> **EXTRACTED TEXT**:
- - -

When we compared the ex vivo distribution of the three myeloid cell subsets between pediatric and elderly donors, we found a similar distribution of the myeloid differentiating cells (Fig. 1a, left panels; Fig. 1b), suggesting that there is no significant change in their distribution with aging, despite a reported shift toward myelopoiesis [26]. Instead, after 4 days of cell culture in the presence of myelomonocytic cytokines we observed a significant reduction in the percentage of suppressive i-BM-MDSCs in the group of elderly with respect to the pediatric group (median 12.6% vs 8.1%, p = 0.0001 by pairwise comparison) (Fig. 1c). Moreover, compared to the freshly isolated BM cells, in which polymorphonuclear (PMN) cells corresponding to CD11b⁺/CD16^high are clearly present, after cell culture with the cytokines only a very low presence of these mature cells can be detected, although significantly higher in pediatric donors (median 8.4%, n = 20) compared to elderly donors (median 2.4%, n = 19) (Fig. 1a left panels; Fig. 1c).

- - -

> **ENTRIES SUPPLIED**:
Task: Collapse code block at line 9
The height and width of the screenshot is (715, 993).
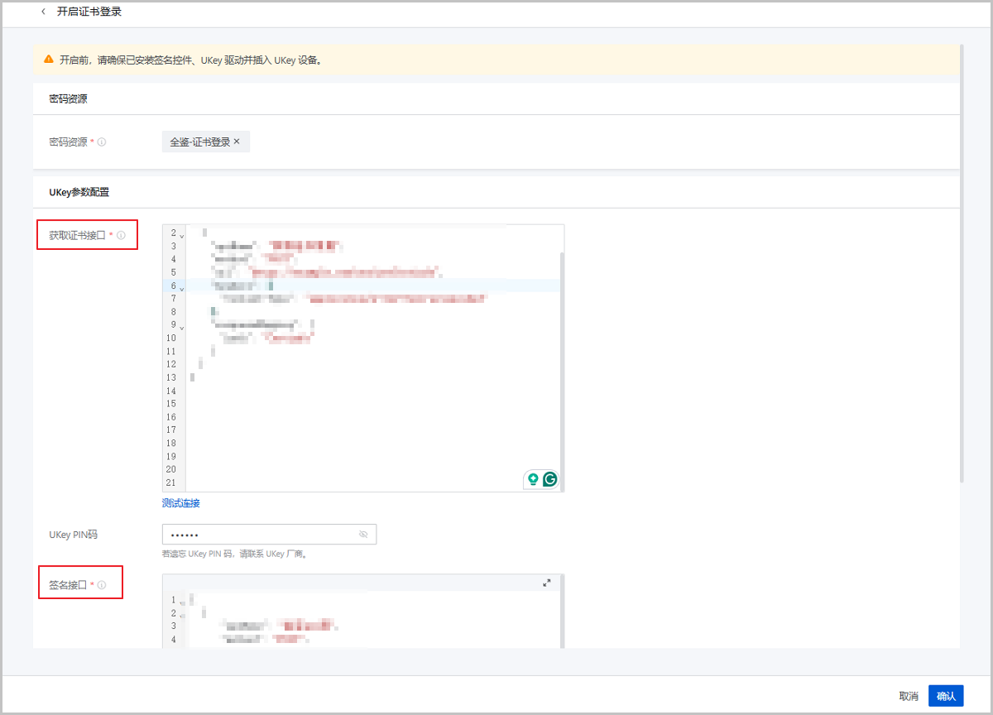Action: click(181, 328)
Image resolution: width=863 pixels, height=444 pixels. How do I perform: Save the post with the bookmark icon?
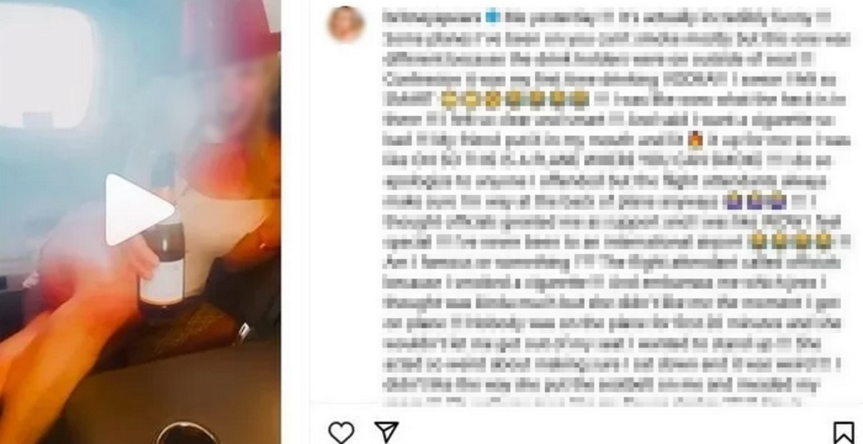(843, 432)

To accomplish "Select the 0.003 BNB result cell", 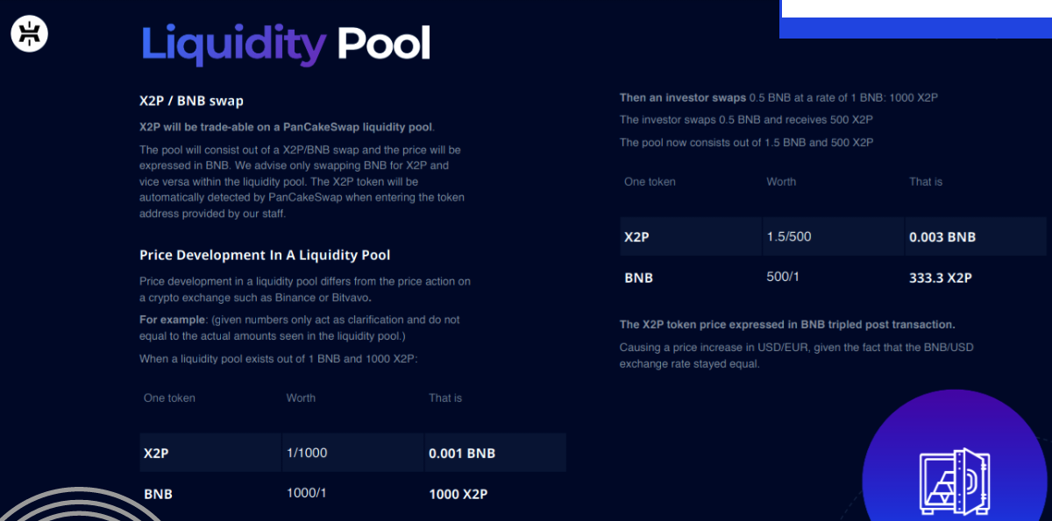I will pos(976,236).

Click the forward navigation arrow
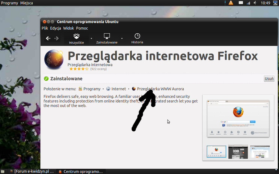[57, 38]
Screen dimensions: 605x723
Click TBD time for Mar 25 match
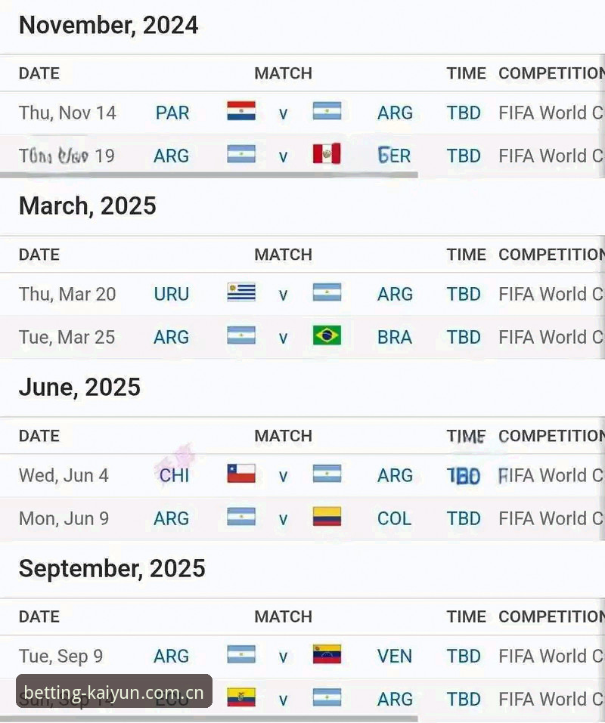(464, 338)
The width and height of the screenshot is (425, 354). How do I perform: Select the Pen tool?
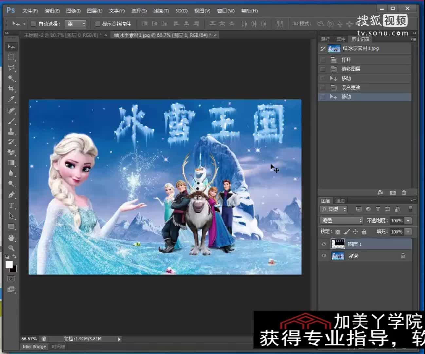pyautogui.click(x=11, y=195)
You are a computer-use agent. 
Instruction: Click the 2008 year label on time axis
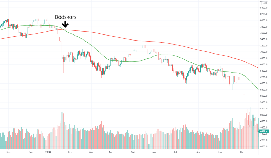(x=48, y=152)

- - -

> **WHAT YOU SHOULD DO**:
Answer from the myeloid cell text:
(a) How many days were the cells cultured with myelomonocytic cytokines?
(b) Which markers correspond to the polymorphonuclear cells in freshly isolated BM?
(c) After culture, what was the median percentage of these mature cells in elderly donors, and how many elderly donors were counted?
Use only the myeloid cell text when answering.

> **ANSWER BOX**:
(a) 4 days.
(b) CD11b⁺/CD16^high.
(c) A median of 2.4%, with n = 19.